©Portal. FILE PHOTO: Shayne Elliott, Chief Executive of Australia and New Zealand Banking Group, speaks during a Portal Newsmaker event in Sydney, Australia November 30, 2016. Portal/David Gray
By Renju Jose
SYDNEY (Portal) – The CEO of Australia and New Zealand banking group said on Monday the recent turmoil in the global banking system had the potential to trigger a financial crisis, although it was early to predict it could bring one similar to 2008.
Authorities around the world are on high alert over the fallout from the recent banking turmoil following the collapse of the US’s Silicon Valley Bank (SVB) and Signature Bank (NASDAQ:) and the emergency takeover of Credit Suisse.
“It’s obviously a crisis for some, but is it a financial crisis, who knows? Does it have the potential to become one? Yes, it has the potential to become one,” CEO Shayne Elliott said in an interview on the bank’s website.
But he said it was premature to suggest the current situation could lead to “another GFC,” referring to the global financial crisis some 15 years ago that plunged the world’s major advanced economies into their worst recession since the Great Depression crashed in the 1930s.
Australian banks did not suffer as much as those in the US and UK during the 2008 crisis, thanks in part to tighter lending standards and a more resilient domestic economy.
“That’s a different topic. It really has to do with the global war on inflation and how central banks are raising rates very quickly to fight this and that’s causing losses,” Elliott, the top executive at the country’s No. 4 lender, said .

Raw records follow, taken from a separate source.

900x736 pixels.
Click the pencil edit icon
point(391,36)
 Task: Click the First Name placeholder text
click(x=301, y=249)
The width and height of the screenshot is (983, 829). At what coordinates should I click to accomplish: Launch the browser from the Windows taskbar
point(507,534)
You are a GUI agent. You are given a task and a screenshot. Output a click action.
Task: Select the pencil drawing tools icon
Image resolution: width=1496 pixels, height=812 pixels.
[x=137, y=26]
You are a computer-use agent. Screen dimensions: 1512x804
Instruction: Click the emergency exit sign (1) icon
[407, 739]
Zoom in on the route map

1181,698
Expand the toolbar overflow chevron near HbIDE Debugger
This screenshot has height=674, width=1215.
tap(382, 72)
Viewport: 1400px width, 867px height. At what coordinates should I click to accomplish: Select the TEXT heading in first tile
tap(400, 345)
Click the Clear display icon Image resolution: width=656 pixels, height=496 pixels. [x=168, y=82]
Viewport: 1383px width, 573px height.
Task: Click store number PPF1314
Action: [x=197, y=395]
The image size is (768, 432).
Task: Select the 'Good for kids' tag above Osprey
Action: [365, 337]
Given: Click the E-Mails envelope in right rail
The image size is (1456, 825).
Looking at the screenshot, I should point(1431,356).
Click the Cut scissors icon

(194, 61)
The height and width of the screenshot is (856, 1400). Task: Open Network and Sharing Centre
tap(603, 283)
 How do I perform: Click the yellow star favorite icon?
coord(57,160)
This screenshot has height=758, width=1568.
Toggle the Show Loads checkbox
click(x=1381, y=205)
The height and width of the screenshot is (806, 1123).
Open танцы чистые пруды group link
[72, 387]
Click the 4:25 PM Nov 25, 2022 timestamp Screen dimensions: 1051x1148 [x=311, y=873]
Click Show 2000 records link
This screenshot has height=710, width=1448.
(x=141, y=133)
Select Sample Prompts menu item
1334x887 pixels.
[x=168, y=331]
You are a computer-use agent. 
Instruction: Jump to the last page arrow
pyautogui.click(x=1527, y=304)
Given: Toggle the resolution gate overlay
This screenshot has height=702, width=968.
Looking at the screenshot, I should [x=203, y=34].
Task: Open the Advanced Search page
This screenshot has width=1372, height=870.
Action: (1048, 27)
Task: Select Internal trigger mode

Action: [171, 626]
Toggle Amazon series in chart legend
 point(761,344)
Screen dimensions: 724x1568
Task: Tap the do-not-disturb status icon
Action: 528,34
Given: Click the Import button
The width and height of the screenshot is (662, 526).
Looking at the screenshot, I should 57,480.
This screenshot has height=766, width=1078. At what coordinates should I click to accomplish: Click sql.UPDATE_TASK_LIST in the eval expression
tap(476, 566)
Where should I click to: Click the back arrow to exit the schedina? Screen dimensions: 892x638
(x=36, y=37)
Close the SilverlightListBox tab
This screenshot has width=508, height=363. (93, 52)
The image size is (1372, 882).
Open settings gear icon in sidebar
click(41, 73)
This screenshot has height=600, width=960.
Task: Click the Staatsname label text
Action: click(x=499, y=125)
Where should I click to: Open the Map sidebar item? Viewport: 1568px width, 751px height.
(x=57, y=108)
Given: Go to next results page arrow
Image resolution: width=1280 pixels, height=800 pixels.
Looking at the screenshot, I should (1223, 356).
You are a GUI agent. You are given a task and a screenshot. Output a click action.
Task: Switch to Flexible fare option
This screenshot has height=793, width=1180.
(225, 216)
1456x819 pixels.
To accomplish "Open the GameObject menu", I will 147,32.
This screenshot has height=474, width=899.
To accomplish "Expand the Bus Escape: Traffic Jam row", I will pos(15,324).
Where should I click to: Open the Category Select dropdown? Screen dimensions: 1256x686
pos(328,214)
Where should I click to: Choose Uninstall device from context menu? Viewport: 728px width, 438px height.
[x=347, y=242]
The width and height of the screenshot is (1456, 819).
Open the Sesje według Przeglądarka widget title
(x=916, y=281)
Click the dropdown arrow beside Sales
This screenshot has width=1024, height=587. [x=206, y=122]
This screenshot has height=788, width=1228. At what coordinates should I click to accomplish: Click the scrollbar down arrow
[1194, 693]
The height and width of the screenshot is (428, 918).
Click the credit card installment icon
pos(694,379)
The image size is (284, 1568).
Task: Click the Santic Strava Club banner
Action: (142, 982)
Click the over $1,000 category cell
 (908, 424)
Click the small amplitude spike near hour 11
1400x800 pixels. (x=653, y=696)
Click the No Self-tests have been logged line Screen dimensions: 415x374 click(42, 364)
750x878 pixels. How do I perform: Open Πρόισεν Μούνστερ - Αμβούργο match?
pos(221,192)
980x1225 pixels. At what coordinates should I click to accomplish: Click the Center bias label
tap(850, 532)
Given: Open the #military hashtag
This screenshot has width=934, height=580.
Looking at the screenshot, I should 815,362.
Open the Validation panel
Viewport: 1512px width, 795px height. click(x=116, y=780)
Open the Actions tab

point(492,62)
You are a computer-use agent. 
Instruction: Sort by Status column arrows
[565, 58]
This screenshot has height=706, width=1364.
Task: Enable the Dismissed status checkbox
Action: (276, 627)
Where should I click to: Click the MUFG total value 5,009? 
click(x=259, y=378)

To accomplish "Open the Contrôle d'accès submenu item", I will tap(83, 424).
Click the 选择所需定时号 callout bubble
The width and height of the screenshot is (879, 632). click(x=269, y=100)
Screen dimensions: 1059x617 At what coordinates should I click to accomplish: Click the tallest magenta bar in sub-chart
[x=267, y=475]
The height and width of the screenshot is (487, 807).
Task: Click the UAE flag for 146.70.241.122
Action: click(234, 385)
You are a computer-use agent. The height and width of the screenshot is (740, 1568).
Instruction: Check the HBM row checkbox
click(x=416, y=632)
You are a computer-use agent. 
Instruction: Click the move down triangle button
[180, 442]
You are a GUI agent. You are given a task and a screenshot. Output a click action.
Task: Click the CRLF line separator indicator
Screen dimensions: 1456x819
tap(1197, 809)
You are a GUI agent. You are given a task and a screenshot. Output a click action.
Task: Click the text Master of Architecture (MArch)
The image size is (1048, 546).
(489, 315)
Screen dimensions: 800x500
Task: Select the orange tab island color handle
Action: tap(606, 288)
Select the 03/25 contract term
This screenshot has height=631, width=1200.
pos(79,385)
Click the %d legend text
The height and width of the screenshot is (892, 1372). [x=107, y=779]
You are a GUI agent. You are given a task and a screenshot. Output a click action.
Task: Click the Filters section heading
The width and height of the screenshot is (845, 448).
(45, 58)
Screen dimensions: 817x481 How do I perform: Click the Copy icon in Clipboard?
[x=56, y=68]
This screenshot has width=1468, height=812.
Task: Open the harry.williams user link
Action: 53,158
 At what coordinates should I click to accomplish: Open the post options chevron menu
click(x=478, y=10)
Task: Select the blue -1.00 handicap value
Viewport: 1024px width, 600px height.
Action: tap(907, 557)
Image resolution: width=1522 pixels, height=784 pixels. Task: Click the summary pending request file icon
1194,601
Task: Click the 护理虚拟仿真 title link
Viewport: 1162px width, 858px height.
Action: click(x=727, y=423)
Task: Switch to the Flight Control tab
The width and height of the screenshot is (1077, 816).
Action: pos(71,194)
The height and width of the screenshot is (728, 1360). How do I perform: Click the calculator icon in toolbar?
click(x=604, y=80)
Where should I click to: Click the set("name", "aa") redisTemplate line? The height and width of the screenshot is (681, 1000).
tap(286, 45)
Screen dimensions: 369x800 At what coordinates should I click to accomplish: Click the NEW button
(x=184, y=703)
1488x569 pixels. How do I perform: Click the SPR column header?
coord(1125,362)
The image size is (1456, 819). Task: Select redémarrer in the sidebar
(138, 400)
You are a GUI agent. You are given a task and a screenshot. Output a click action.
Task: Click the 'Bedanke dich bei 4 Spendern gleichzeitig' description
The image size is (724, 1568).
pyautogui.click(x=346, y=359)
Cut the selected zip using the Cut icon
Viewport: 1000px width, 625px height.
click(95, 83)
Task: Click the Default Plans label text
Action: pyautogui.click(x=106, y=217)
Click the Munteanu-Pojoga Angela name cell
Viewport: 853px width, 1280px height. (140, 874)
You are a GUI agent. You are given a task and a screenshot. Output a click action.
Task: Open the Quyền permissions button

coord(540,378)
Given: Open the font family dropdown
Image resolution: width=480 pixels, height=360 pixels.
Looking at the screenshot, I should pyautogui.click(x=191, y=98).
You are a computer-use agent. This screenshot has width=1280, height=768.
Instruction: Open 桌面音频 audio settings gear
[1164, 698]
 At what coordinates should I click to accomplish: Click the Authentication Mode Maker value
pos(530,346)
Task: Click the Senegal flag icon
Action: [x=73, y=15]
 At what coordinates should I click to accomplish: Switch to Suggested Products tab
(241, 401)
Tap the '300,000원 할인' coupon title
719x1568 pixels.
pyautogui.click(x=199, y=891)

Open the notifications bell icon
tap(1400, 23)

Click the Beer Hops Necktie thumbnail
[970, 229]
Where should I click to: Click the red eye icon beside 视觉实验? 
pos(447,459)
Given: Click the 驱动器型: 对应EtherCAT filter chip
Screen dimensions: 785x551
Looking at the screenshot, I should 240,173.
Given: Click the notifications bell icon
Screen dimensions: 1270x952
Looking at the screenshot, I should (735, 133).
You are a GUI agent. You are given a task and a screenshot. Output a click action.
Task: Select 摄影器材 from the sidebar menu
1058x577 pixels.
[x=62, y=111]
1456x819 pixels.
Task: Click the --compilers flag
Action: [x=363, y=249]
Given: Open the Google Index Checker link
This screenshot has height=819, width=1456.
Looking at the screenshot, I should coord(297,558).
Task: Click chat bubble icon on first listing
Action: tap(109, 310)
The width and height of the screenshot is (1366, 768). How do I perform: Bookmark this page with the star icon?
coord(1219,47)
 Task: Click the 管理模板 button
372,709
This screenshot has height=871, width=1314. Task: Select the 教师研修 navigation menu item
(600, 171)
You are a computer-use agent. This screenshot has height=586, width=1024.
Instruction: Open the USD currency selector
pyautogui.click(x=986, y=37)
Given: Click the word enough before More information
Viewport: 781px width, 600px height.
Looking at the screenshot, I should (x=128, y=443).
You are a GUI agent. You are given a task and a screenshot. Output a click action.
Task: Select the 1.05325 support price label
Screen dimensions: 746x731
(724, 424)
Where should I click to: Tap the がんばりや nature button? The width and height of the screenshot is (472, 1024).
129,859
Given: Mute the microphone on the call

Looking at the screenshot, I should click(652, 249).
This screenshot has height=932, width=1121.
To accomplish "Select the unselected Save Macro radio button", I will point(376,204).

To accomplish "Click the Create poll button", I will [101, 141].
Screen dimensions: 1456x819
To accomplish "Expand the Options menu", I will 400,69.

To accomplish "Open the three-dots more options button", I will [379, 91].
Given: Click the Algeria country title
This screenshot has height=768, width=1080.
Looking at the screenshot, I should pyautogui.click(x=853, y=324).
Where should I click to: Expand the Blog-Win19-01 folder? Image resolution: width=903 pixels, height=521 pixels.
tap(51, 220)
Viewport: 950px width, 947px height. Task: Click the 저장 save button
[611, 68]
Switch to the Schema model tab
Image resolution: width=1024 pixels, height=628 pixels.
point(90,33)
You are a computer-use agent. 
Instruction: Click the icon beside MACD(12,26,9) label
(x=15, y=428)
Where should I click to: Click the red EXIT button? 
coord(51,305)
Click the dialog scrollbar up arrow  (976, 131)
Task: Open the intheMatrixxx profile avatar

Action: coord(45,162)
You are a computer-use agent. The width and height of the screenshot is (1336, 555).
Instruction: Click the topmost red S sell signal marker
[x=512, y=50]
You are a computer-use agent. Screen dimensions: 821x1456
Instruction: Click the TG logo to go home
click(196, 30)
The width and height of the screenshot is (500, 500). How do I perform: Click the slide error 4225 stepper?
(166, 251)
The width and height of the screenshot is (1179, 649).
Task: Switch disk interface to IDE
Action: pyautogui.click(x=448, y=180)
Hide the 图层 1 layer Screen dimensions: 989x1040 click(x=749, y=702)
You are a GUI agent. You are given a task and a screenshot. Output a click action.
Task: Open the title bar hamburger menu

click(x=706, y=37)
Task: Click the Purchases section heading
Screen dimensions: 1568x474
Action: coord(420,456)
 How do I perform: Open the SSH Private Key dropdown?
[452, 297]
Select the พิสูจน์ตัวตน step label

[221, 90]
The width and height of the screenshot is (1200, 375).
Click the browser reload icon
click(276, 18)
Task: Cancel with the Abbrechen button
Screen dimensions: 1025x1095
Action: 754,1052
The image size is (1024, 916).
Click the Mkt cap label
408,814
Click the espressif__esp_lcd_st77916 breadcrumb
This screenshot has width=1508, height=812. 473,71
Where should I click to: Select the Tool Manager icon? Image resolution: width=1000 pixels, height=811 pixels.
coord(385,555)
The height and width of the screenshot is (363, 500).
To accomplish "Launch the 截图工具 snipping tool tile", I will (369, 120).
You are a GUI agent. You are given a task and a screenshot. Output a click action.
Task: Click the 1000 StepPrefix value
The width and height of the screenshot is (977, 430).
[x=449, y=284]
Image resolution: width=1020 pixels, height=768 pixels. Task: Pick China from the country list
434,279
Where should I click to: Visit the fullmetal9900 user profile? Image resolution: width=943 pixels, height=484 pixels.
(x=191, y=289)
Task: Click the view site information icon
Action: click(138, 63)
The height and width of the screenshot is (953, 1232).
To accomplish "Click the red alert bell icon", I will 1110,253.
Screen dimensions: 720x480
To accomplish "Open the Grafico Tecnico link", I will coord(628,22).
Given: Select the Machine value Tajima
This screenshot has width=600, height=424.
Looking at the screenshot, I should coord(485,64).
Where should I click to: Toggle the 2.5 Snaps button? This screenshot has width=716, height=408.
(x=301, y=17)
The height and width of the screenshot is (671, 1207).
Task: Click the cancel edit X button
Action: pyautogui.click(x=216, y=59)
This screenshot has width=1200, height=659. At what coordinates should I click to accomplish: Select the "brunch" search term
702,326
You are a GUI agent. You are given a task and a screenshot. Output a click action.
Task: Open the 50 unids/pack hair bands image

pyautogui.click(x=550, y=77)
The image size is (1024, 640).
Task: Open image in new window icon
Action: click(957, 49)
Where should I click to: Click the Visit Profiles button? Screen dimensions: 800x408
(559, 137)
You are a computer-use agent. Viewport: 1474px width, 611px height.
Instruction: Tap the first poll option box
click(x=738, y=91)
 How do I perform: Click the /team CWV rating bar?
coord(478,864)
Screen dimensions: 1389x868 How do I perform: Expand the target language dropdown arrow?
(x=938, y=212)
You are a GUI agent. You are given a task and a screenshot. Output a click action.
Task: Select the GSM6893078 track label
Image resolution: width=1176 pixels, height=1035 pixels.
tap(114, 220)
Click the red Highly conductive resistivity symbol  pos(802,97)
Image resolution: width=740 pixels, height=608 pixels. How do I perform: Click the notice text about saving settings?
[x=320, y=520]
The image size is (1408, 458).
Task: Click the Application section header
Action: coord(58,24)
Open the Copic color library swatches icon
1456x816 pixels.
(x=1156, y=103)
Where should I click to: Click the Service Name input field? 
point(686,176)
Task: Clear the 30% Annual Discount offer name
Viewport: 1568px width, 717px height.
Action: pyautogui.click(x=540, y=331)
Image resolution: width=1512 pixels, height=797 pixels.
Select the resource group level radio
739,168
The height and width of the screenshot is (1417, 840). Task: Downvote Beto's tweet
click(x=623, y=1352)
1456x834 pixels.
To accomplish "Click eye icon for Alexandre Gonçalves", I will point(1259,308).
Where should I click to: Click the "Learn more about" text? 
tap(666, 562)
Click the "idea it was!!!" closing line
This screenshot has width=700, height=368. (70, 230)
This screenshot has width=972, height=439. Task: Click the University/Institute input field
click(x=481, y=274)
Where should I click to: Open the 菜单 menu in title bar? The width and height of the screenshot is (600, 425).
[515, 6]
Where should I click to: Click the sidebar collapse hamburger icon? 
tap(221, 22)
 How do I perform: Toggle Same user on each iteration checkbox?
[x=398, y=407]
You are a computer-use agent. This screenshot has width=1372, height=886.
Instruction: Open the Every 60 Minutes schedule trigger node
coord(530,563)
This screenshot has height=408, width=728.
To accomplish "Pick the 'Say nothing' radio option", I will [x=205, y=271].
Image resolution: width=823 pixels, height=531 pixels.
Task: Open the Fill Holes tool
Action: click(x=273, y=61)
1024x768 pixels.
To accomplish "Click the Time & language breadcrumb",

Australia’s banking regulator announced shortly after the collapse of startup-focused lender SVB that it had stepped up supervision of local banks.
Global regulators have acted much faster this time to support banks, having learned lessons from previous crises, Elliott said.
“Nevertheless, it’s clearly not over yet. I don’t think you can sit here and say, ‘Well, that’s all done, Silicon Valley Bank and Credit Suisse, and you know life is going back to normal’. Those things tend to drag on over a long period of time.”
Rachel Slade, personal banking group executive at the country’s second-largest lender, National Australia Bank (OTC:) Ltd, told the Australian Financial Review on Monday that mortgage customers were showing signs of tension after 10 straight rate hikes, but there were none yet Peaks at the default values.
Treasurer Jim Chalmers said Australia was in a good position to weather some of the volatility as its banks were well capitalised, while the Reserve Bank of Australia noted last week that banks were “undoubtedly strong”.